L'ancien insurgé a assuré qu'il ne s'agissait pas d'une fausse menace. Cependant, des officiers croient qu'en retournant chez les insurgés, M. Azizullah signerait son propre ordre d'exécution.

Cette année, quelque 5000 talibans ont accepté de déposer leurs armes, un ralliement qui pourrait indiquer que la stratégie contre-insurrectionnelle de l'OTAN a commencé à porter ses fruits.

Mais gagner la guerre et gagner la paix sont deux victoires tout à fait distinctes.

Le programme de réconciliation du gouvernement afghan manque lamentablement d'argent et croule sous le poids de la bureaucratie.

Les insurgés qui acceptent de renoncer à leur lutte pour des promesses d'amnistie, d'argent et de nouveau départ avec un nouvel emploi sont souvent très vite désillusionnés.

Âgé de 23 ans, Graan, qui vivait avec une arme à ses côtés, s'est rendu avec M. Azizullah. Il dit qu'ils ont reçu un versement forfaitaire qui devait leur servir jusqu'à l'automne.

«Je suis prêt à retourner (aux côtés des talibans), a-t-il assuré. Au moins, nous aurions à manger.»

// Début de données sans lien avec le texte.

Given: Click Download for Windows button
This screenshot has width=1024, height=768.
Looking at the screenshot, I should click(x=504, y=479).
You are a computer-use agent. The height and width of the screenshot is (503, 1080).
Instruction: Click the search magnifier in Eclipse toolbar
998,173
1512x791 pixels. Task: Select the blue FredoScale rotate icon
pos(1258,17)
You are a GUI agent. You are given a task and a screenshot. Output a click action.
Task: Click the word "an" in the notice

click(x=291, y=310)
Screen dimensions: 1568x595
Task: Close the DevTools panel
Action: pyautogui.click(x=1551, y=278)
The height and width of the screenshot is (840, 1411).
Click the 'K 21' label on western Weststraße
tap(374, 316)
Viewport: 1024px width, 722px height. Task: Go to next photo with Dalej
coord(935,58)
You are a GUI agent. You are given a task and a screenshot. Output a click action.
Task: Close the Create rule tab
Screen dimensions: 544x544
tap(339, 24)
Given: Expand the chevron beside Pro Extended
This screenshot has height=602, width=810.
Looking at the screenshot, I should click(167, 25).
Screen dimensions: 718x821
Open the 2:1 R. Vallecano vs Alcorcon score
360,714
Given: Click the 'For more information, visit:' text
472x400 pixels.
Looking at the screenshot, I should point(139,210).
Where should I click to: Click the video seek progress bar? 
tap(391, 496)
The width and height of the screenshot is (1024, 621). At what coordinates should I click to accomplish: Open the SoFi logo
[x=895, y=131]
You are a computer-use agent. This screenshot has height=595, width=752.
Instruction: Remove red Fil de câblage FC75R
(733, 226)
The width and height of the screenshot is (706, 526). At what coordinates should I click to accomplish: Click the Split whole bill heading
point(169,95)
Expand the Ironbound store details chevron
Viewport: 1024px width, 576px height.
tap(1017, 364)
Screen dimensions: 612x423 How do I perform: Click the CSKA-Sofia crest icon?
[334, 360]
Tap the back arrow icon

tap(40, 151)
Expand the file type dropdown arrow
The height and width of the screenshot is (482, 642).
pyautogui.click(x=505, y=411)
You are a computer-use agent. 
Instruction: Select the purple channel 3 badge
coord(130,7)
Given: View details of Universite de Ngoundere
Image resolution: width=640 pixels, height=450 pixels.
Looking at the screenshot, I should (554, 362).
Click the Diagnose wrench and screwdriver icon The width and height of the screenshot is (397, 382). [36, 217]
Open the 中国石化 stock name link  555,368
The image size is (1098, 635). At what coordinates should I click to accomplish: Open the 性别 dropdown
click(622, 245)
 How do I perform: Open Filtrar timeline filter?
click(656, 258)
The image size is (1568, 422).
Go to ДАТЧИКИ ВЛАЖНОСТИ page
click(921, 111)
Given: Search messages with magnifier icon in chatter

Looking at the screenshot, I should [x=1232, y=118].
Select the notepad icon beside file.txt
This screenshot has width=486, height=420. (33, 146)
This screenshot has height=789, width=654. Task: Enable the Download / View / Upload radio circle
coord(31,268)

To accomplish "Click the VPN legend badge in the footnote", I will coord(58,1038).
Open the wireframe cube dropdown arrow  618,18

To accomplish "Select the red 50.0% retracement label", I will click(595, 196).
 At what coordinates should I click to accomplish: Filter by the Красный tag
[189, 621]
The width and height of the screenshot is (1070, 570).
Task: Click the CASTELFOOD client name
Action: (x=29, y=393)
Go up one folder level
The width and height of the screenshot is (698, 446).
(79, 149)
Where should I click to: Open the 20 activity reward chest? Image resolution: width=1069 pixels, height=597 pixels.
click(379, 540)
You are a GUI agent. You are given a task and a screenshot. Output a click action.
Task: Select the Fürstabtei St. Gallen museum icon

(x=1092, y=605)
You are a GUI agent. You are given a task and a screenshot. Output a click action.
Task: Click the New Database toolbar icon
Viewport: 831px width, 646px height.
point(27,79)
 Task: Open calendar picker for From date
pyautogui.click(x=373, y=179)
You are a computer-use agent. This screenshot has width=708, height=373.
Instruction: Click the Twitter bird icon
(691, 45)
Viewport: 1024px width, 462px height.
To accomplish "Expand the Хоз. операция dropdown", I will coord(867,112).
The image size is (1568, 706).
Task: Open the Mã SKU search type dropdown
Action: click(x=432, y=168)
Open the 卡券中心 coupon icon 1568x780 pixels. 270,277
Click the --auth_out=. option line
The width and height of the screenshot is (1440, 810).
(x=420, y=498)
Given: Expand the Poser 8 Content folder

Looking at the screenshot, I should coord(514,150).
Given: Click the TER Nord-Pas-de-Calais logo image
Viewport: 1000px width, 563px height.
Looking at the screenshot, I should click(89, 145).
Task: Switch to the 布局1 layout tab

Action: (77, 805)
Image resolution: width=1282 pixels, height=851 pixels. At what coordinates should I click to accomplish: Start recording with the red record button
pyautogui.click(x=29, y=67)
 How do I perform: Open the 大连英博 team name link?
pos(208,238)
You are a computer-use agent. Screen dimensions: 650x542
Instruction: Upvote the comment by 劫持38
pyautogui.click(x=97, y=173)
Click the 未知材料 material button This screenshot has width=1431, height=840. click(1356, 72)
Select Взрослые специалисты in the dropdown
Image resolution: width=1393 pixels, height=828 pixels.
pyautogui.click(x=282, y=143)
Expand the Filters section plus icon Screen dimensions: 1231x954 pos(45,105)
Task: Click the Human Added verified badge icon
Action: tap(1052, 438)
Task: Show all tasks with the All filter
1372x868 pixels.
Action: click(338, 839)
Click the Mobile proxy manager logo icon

Howard Coombs, le conseiller spécial du commandant de la force opérationnelle canadienne, a expliqué que l'OTAN se trouvait à un point tournant à Kandahar, où les opérations militaires entreprises l'été dernier ont permis de considérablement réduire la capacité de frappe des talibans.

«En ce moment, nous sommes assurément à la croisée des chemins, a-t-il affirmé. Plus il y aura de gens pour la réintégration et la réconciliation, mieux ce sera.»

Le programme de réconciliation a le potentiel pour éliminer progressivement le conflit, au moment même où le Canada s'apprête à abandonner les missions de combat et où les États-Unis examinent les différentes possibilités pour retirer des troupes.